Raised in Puerto Rico, Mercado started as a dancer and actor in telenovelas before basically stumbling onto his astrological forecasts shtick in 1969, wearing flowing robes and jewelry that made Liberace look positively modest. His gender-nonconforming exuberance proved scant impediment to wild success even amid an era of rampant homophobia, the kind that made him an object of satirists but still a personality welcomed into millions of homes throughout Latin America and across the globe.
That winning profile would be the fun part of the story, but a darker side emerges, regarding a dispute between Mercado and his longtime manager, Bill Bakula, who is among those interviewed.
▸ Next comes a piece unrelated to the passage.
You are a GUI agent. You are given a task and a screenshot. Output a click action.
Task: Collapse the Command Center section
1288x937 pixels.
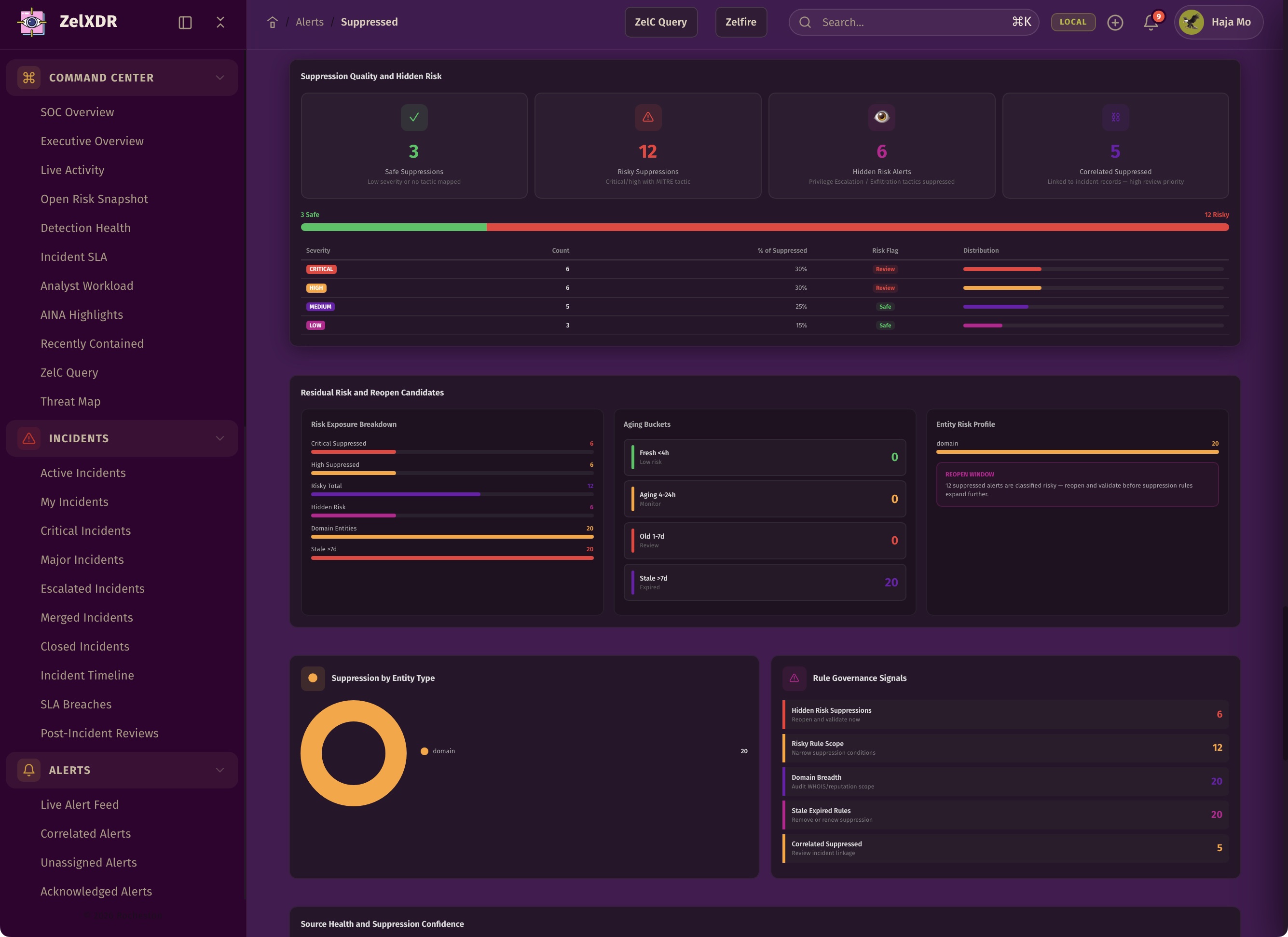tap(220, 78)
Having basically signed his name away (naively, Mercado and those close to him say), Mercado wound up in a protracted legal battle, one that explains his mysterious disappearance from the airwaves and hermit-like existence when directors Cristina Costantini and Kareem Tabsch got him to cooperate for the film.
Mercado was a fascinating character, but so adept at fending off inquiries with wry one-liners and carefully rehearsed lines that the filmmakers never actually penetrate his ornate shell. Questions about his sexuality, being an LGBTQ icon or his beliefs (his act included a kind-of mixture of religion and New Age spirituality) were politely dismissed or evaded, as if nothing can knock him off his relentlessly upbeat message.
Though it’s discussed primarily in the context of the lawsuit, “Mucho Mucho Amor” (Mercado’s signature sign-off) doesn’t get into much detail about Mercado’s later association with phone-in services, and the potential of TV ventures like the Psychic Friends Network to exploit desperate people.
A central takeaway is not only about the man but the warm nostalgia that he represents — the memories, as Miranda and others recall, of grandmothers hushing them during the minutes he came on each day, running through the Zodiac with horoscopes filled with a persistent sense of hope.
“Mucho Mucho Amor: The Legend of Walter Mercado” premieres July 8 on Netflix.